▶ TESTO CITATO
•••
Come già detto, una delle caratteristiche principali di Ninety Nine Nights è la possibilità di utilizzare 7 personaggi diversi, ognuno dei quali dotato di una propria spiccata personalità e una propria storia, che mostra la guerra alla base del gioco da punti di vista differenti. Ecco i combattenti nei quali ci dovremo immedesimare:
Inphyy - sorella di Aspharr, all’inizio della storia contende col fratello la guida dei Cavalieri del Tempio, un ordine sacro votato alla protezione dell’umanità contro alle orde di goblin. Nonostante la giovane età (17 anni), dimostra grandi capacità nel combattimento e nella guida dell’esercito, ma in certi casi tende a perdere il controllo per l’eccessiva impulsività.
Aspharr - è il fratello maggiore di Inphyy e il suo modello da seguire, altro contendente alla guida dei Cavalieri del Tempio. Un combattente forte e abile e un saggio condottiero di truppe. Nonostante le sue qualità battagliere, Aspharr non si identifica con l’ideale della guerra, e continua a interrogarsi sulla validità delle sue azioni e sulla necessità di usare la violenza.
Miyfee - un mercenario dotato del potere della luce (“spark”). Miyfee è il classico uomo grande e grosso ma dal cuore d’oro, non guidato da particolari ideale ma piuttosto dalla necessità di combattere per vivere, è tuttavia dotato di un grande buonsenso, e perdutamente innamorato di una potente mercenaria che combatte al suo fianco.
Tyurru - una giovanissima strega dotata di enormi poteri magici. Compare a più riprese all’interno delle storie degli altri personaggi come valido aiuto esterno, combattendo a fianco degli umani. Tyurru rappresenta un personaggio particolare poiché è l’unico a non essere dotato di attacchi fisici ma solo magie a medio-lungo raggio.
Klarran - come Tyurru, rappresenta un aiuto esterno per i combattenti umani, finché non diventa un personaggio giocabile lui stesso. Si tratta di un chierico, anch’egli dotato di enormi poteri distruttivi.
Dwingvatt - è un guerriero goblin, che rappresenta l’altra faccia della medaglia nella storia di N3. Utilizzando Dwingvatt è possibile vedere la guerra tra umani e goblin dall’altra parte della barricata, è un combattente che ha deciso di vendicarsi degli umani che gli hanno ucciso il fratello.
Personaggio misterioso - compare dopo aver completato il gioco con tutti gli altri personaggi, lo scoprirete solo allora, anche se è possibile incontrarlo già durante le prime missioni. E’ certamente un individuo alquanto particolare...
•••
Puoi fornire il seguito del testo sui personaggi di Ninety Nine Nights riportato sopra, partendo dopo la sua ultima frase? Le voci non servono a nulla qui.

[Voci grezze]
•••
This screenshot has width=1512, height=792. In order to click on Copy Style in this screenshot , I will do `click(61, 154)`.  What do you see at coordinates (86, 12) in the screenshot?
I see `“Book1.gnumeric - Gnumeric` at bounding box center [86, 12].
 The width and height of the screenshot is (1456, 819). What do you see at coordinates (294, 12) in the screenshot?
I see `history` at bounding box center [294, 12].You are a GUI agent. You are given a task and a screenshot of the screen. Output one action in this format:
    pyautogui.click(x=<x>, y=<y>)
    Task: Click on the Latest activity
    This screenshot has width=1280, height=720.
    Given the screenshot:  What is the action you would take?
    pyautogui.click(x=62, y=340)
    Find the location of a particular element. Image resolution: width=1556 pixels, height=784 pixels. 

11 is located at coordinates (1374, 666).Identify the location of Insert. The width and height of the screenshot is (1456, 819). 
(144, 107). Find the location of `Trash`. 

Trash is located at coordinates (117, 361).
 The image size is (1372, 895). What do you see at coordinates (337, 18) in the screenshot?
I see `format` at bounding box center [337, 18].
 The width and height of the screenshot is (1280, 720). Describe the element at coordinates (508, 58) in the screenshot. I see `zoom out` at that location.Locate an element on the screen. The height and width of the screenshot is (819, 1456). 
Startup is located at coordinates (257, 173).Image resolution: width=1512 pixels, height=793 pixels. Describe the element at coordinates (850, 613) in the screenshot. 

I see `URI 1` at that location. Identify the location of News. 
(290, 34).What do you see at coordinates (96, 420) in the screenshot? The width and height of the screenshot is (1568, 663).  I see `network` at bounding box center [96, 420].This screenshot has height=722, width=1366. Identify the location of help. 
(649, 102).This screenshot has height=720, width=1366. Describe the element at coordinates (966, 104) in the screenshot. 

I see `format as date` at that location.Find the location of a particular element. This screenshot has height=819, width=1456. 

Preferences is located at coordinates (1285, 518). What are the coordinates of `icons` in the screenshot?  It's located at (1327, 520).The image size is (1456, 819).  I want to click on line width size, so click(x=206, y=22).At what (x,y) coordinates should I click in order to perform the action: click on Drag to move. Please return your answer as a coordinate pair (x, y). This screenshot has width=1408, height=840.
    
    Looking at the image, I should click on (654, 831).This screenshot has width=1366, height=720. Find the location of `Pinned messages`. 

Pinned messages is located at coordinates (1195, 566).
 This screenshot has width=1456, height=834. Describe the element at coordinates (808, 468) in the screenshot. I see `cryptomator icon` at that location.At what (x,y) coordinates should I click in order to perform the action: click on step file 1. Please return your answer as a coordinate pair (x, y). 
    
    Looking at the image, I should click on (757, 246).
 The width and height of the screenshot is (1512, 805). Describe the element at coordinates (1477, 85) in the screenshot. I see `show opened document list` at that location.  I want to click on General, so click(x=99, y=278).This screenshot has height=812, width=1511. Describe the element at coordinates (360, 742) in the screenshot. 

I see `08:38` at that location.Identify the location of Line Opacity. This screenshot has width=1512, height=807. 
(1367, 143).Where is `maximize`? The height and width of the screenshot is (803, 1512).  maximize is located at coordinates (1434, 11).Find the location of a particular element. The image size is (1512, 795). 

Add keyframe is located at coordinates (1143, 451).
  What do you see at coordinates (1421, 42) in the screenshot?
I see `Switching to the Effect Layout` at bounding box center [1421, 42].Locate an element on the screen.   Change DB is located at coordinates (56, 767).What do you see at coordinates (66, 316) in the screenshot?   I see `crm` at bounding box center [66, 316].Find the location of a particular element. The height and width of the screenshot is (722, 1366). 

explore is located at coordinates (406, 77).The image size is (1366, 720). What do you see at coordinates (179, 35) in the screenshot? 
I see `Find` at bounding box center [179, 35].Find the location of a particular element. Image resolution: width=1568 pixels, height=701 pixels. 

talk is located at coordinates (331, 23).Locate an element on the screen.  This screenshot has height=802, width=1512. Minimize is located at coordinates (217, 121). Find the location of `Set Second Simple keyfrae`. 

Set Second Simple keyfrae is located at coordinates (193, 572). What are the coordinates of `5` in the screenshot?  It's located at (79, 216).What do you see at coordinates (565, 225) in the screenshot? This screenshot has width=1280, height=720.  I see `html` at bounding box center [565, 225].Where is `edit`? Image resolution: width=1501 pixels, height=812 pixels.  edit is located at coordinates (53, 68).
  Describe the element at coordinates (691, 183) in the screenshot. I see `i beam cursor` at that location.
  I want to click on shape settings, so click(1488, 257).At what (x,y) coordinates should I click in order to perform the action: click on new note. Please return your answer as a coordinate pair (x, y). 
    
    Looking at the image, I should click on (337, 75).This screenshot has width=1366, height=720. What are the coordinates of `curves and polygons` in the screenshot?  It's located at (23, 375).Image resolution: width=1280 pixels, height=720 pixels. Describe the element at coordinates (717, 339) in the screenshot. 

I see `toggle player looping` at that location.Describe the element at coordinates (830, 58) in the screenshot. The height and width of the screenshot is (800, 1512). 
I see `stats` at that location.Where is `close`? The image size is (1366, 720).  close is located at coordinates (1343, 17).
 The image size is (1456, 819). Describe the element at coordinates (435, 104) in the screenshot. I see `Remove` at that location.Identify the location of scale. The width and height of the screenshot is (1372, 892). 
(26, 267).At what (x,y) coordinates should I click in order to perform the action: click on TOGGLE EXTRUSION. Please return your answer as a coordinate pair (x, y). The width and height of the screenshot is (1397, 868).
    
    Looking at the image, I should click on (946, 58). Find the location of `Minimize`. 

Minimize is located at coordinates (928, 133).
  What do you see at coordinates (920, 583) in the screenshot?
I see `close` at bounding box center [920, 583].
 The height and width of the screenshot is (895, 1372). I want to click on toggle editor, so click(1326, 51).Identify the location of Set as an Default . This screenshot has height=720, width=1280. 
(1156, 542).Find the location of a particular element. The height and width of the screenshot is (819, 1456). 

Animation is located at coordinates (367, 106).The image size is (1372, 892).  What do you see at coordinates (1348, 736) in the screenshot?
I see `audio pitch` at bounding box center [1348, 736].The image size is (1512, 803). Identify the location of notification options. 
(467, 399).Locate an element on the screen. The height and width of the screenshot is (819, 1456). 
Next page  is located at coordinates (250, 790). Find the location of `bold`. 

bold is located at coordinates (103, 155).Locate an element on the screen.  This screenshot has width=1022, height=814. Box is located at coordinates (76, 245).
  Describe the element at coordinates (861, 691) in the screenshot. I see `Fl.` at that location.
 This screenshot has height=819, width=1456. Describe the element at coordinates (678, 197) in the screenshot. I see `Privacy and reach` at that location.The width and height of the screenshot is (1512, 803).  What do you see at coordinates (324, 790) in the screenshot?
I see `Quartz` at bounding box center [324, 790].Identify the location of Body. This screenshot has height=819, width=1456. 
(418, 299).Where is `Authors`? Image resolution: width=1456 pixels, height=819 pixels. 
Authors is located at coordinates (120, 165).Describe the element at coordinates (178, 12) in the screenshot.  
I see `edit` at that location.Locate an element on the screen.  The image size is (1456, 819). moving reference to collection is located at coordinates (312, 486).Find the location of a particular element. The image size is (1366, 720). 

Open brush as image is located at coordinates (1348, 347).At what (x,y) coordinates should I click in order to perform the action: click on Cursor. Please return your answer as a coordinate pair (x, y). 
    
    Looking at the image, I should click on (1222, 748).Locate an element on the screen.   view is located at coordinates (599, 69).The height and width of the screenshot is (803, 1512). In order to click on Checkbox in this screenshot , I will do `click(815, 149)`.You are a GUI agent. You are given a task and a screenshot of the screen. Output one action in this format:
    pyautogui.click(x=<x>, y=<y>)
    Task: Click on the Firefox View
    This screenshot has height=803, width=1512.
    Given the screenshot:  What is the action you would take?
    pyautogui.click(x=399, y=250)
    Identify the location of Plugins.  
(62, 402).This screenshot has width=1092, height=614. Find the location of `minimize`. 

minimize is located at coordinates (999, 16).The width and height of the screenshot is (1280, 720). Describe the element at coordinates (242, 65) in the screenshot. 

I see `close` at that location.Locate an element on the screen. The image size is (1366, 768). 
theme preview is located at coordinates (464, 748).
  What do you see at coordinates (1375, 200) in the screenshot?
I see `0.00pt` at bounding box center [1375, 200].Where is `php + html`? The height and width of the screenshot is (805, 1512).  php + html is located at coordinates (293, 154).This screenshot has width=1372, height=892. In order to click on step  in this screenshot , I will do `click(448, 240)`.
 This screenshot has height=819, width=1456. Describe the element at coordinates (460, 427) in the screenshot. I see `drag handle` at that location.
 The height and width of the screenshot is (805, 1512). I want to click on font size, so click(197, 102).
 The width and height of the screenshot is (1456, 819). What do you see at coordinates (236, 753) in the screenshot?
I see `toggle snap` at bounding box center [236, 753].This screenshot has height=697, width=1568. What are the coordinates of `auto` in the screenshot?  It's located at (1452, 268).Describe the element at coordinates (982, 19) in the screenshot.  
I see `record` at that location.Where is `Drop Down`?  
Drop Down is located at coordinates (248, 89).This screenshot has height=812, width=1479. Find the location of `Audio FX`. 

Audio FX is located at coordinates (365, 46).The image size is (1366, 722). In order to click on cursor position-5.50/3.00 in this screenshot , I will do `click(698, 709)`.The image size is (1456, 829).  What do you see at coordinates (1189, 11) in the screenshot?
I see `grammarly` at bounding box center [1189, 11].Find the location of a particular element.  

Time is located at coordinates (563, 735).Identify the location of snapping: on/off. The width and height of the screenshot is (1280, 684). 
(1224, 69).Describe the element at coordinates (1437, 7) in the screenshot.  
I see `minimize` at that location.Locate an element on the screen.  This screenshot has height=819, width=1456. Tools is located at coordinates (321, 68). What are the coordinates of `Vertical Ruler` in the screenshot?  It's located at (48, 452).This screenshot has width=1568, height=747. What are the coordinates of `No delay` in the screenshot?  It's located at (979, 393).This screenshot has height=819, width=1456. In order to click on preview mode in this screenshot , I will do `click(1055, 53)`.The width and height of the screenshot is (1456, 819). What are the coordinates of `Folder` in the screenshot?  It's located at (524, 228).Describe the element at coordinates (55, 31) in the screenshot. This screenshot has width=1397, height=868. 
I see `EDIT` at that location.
•••
▶ RISULTATO DELL'ESERCIZIO
Un mondo in guerra

Ninety Nine Nights ha un’ambientazione tipicamente fantasy, filtrata attraverso il gusto e lo stile orientale. La trama che fa da background è estremamente classica: in un mondo popolato da umani e varie creature di altre razze (orchi, goblin, elfi, rane giganti e quant’altro) la convivenza tra tutte le creature è assicurata dalla presenza di un cristallo magico, chiamato Orb. Quando questo si spezza, crolla il precario equilibrio che manteneva il tutto in pace, provocando il prevedibile declino sfociante in una guerra sanguinosa tra tutte le fazioni del composito mondo.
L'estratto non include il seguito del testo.